La Investigacion en la PGR la Inhabilitará Para Representarnos en el Extranjero

* Comenzo a Caer el Telón Para la Malvido
Desde que llegó a la Procuraduría General de la República comenzaron los problemas por su afán de protagonismo, siempre en contraposición al estilo mitad monacal y otra castrense de su jefe, de un hombre tan cerrado a la feria de las vanidades. Cualquiera hubiese sabido desde entonces que las cosas no irían bien para la señora María de la Luz Lima Malvido.
Su pleito eterno, puesto de manifiesto de inmediato, es con su propio espejo. Es frente a la necesidad perversa, enferma de lucirse. De conseguir reflectores sin importar por o para qué, de perseguir la expresión de poder por sí, para su beneficio personal.
Con su historia personal llegó al sitio menos propicio para estos vicios.
Y sin embargo tuvo la fuerza externa, el apoyo superior suficiente para proseguir. Vaya que la paciencia, casi santa, del general Rafael Macedo de la Concha pesó a su favor en esta larga permanencia en una oficina que nunca debió ocupar.
¿Quién es la señora Malvido? Quienes la vieron una y otra vez con su peinado perfecto, con su ropa fina, con sus aires de princesa dando conferencias de prensa, no podían haber asociado esta figura aparentemente frágil, femenina, con la ambición más grande.
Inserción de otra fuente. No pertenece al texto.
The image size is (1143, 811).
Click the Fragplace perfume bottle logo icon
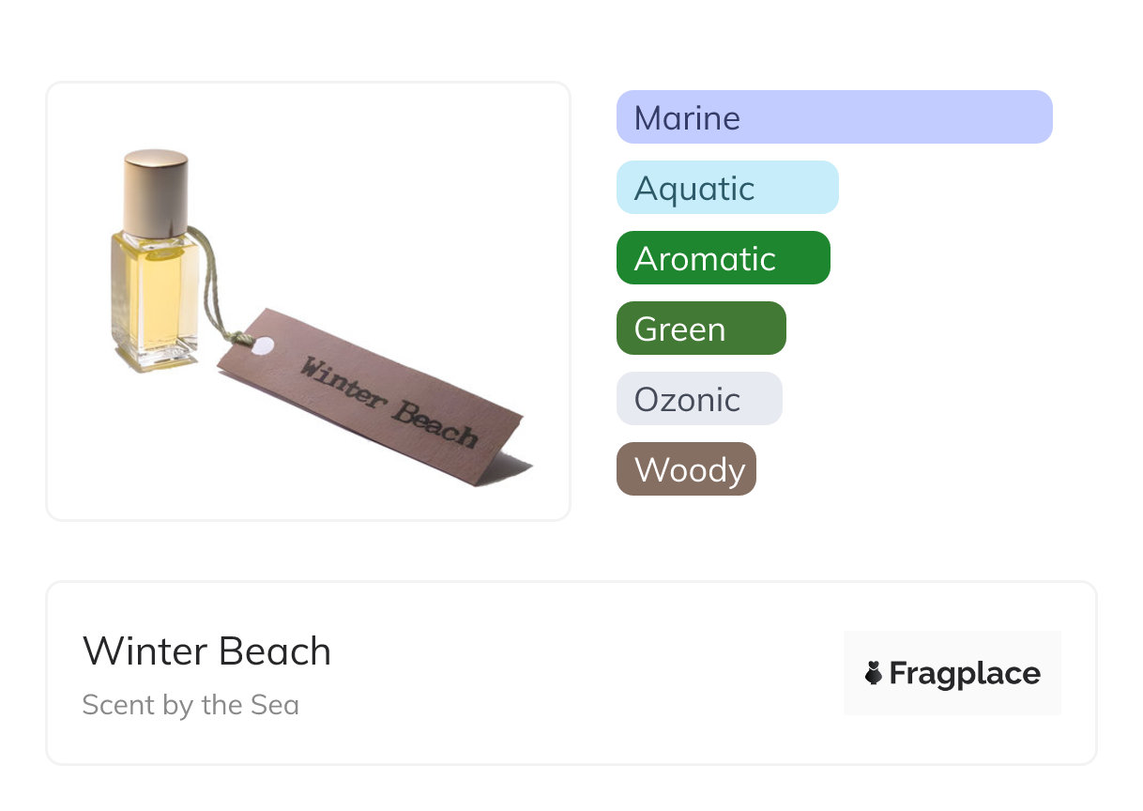874,673
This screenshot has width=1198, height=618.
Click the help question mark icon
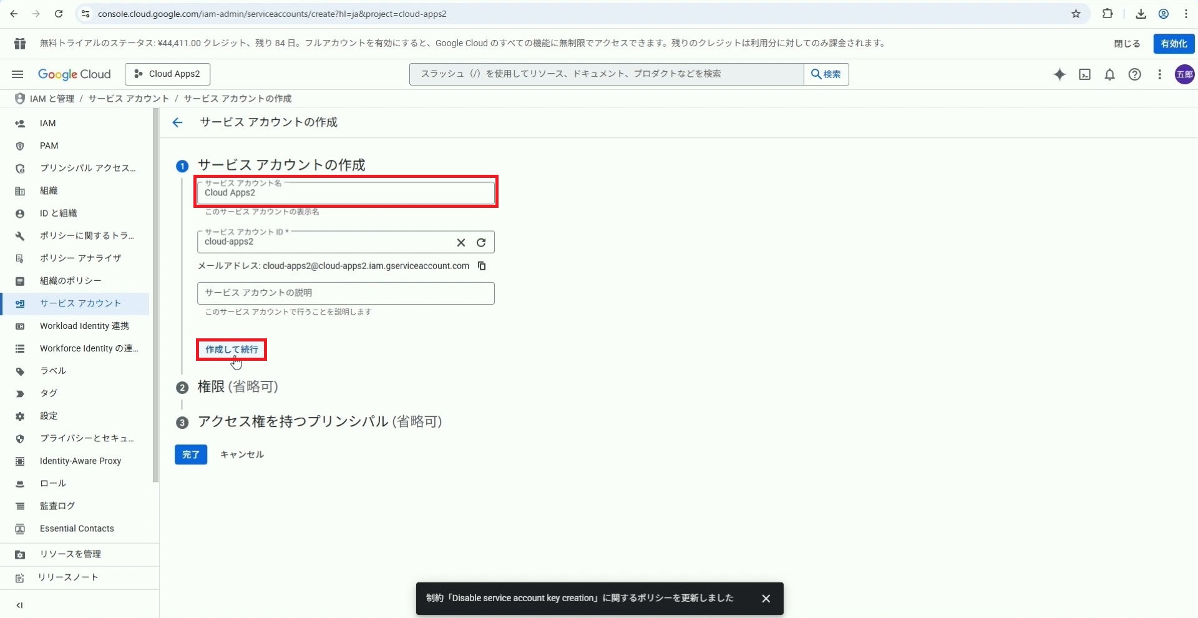[x=1134, y=74]
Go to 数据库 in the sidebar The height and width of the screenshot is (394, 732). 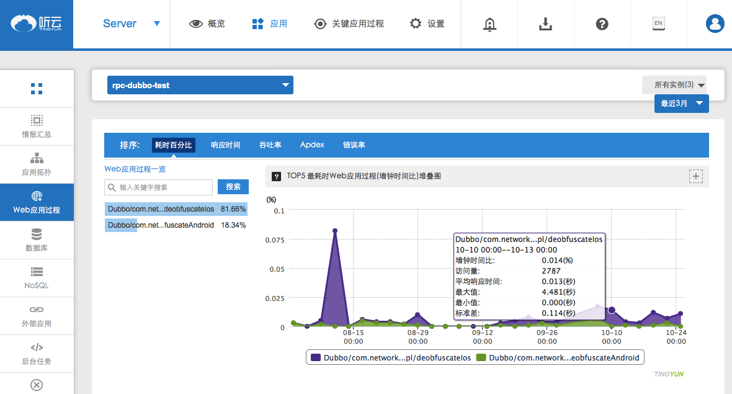coord(37,240)
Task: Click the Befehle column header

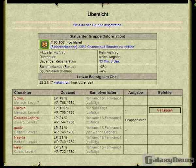Action: point(165,93)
Y con los intereses de un grupo político de la más extrema derecha que no ha tenido empacho en inventar crímenes y perseguir inocentes, que igual le da el lavado de dinero del narcotráfico que las relaciones peligrosas con personajes de la peor calaña pública.
La realidad, el tiempo, hicieron su trabajo. Y fueron “desvistiendo” la imagen pública de la señora subprocuradora que utilizaba todos los recursos del poder para su beneficio. Vino aquel célebre, inmoral, indignante vídeo donde fuimos agraviados, millones de mexicanos que pagamos su salario con nuestros impuestos, con sus mentiras, con su jactancia de sus mentiras, de su pasado y sobre todo de su vocación para la tortura.
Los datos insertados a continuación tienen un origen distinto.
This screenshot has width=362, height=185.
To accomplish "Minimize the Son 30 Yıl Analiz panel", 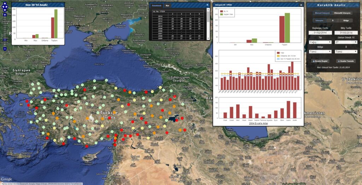I will coord(62,5).
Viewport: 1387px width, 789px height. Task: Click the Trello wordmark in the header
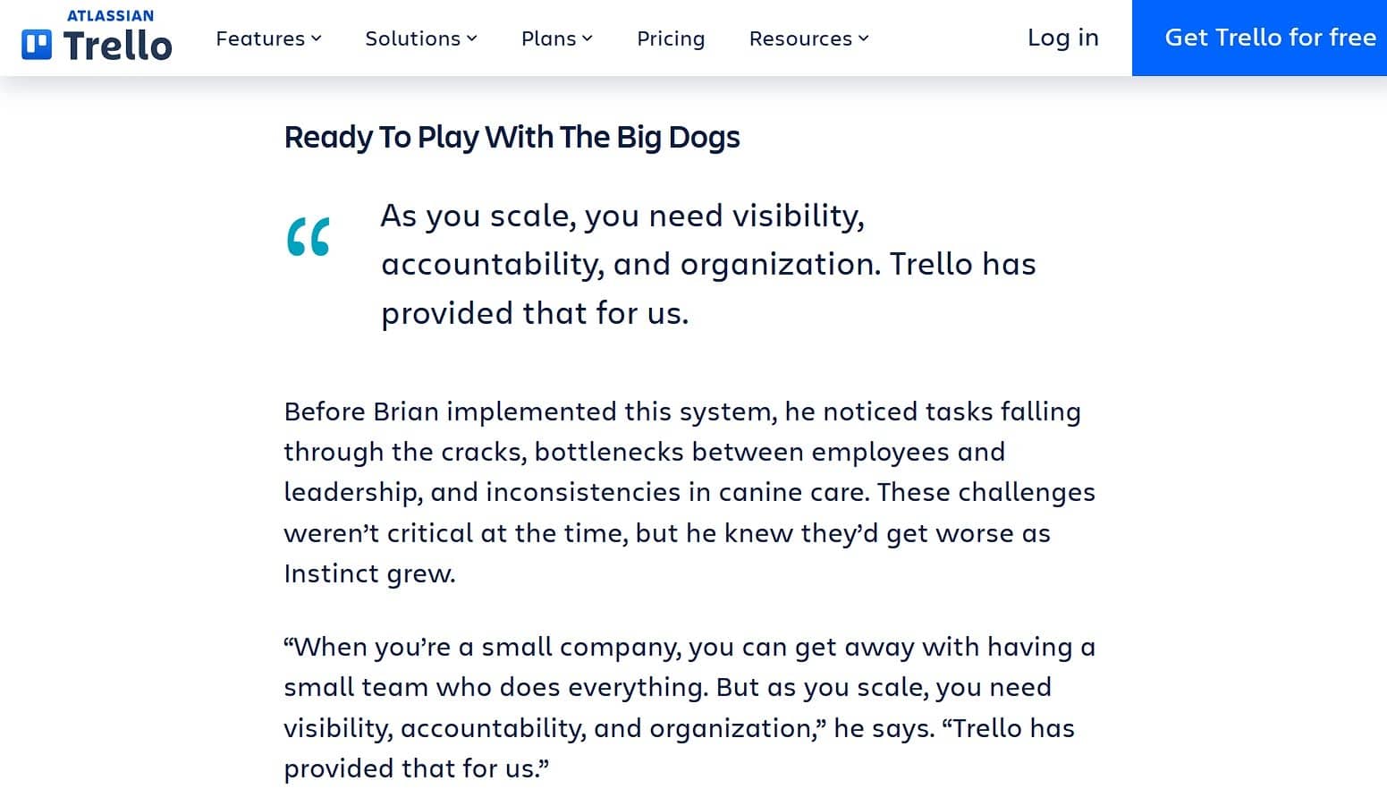click(x=119, y=45)
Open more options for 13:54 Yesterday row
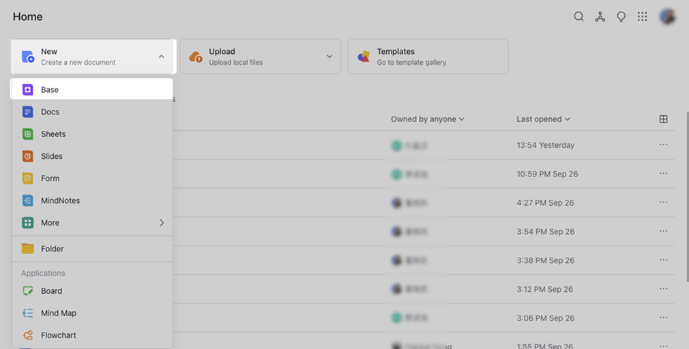Screen dimensions: 689x349 click(x=663, y=145)
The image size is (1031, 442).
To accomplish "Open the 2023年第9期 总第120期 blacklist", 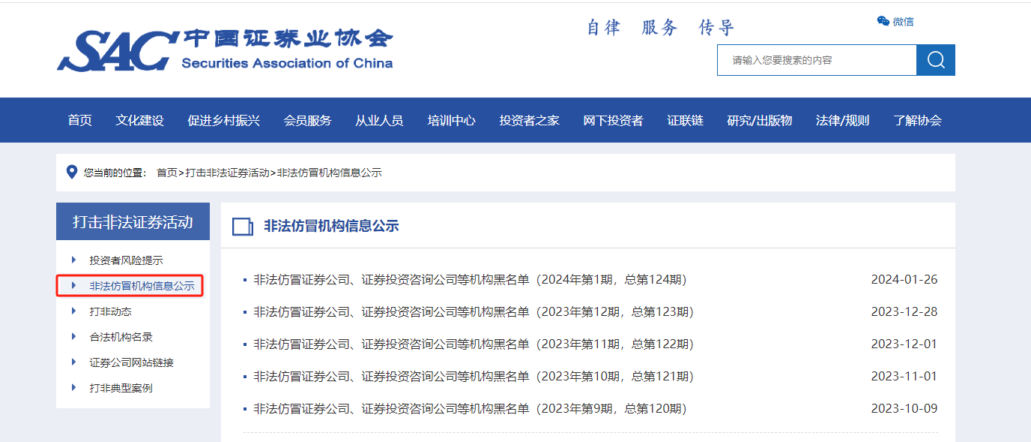I will point(470,409).
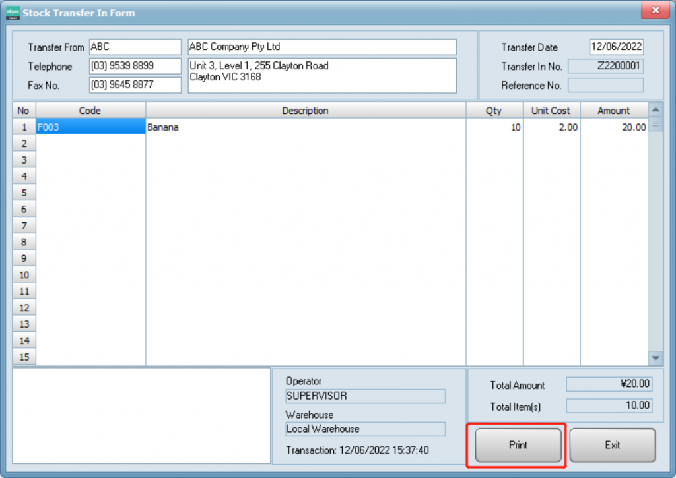Click the Banana description cell
This screenshot has width=676, height=478.
pyautogui.click(x=306, y=127)
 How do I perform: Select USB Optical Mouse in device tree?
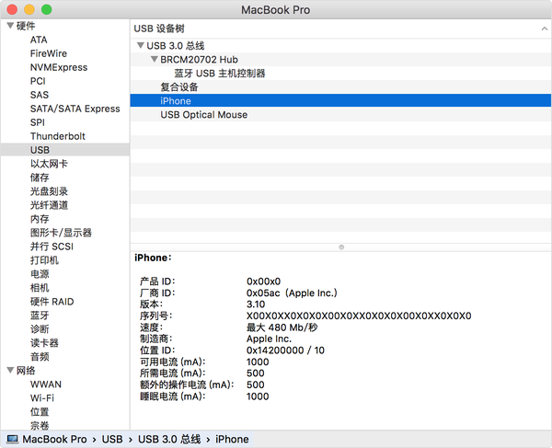point(203,115)
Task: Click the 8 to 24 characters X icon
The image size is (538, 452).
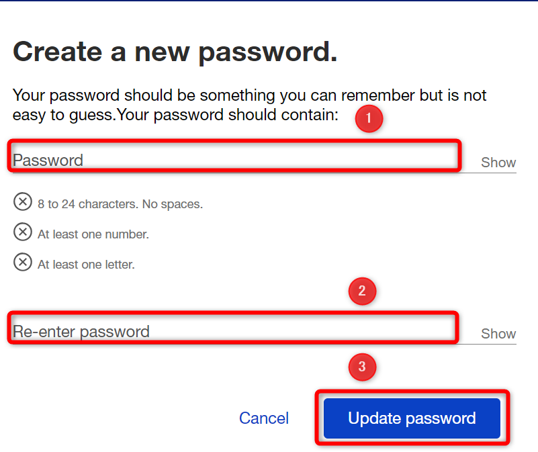Action: 23,201
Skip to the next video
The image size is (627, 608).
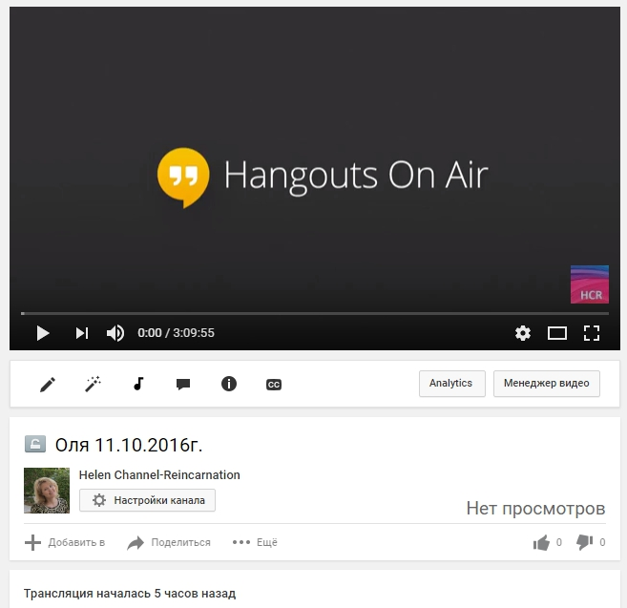click(x=82, y=333)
Y se sostuvo en su puesto, contra la lógica y el deseo de muchos. Hasta que era imposible un día más, por la salud de la República como se decía antiguamente.
En el entreacto la señora se aferró a todo, incluida la mentira, para permanecer. Trampas y manipulaciones corruptas que incluyeron a los hijos, que fantasearon atentados y obligaron a disparos criminales para probar sus dichos. No se diga la petición abierta, fuera de contexto y hasta ilegal, de altos prelados de la Iglesia Católica para que siguiera en su escritorio, cobrando como funcionaria sin servir a los ciudadanos.
Creyó que a su salida la fuerza, la “buena suerte” habría de acompañarla. Y pidió ser embajadora. Le daba igual Gran Bretaña que Francia. Así de suavecita es su ambición.
Y ahí sí que no pudo. O no habrá de poder de seguir la investigación que por ley, que por convicción, que por principio de igualdad ante la ley se ha iniciado -institucionalmente- en la PGR.
Sorprende que siendo abogada, doctora en derecho, contando con un conocimiento cierto de las leyes mexicanas se le haya olvidado que hay castigos para quienes no las respetan. Ella, tan simple como comprobado ya en las declaraciones ministeriales de los protagonistas, obligó a los agentes judiciales federales obligados a servir como escoltas de sus hijos a mentir. Es decir a cometer un delito que se llama “falsedad en declaraciones ante la autoridad”. Tanto así era su deseo de probar un atentado donde no hubo sino un problema de tráfico ocasionado por el exceso de velocidad con el que manejaba su vástago. Esto tiene un precio legal. Tiene una penalidad de acuerdo con nuestros códigos.
Esta es la investigación que ha comenzado en la PGR, que la agarra con las maletas hechas Y que por lo pronto habrá de cancelar su nombramiento como agregada “cultural” (total que el tema es menos valioso que un plato de lentejas) en la embajada mexicana ante la Reina Isabel. De pasadita tal parece que también le llegará su turno a su marido por supuestas irregularidades en otra posición pública, pero ese es el pecado menor.
Así doña María de la Luz habrá de guardar sus guantes medio blancos, sus vestimentas elegantes, sus modales de colegio de monjas para mejor ocasión. Y, sobre todo, millones de mexicanos dejaremos de pagarle un sueldo por mentir. No lloremos por ella que seguramente será cobijada por los príncipes de la Iglesia a los que ha servido con puntual fidelidad.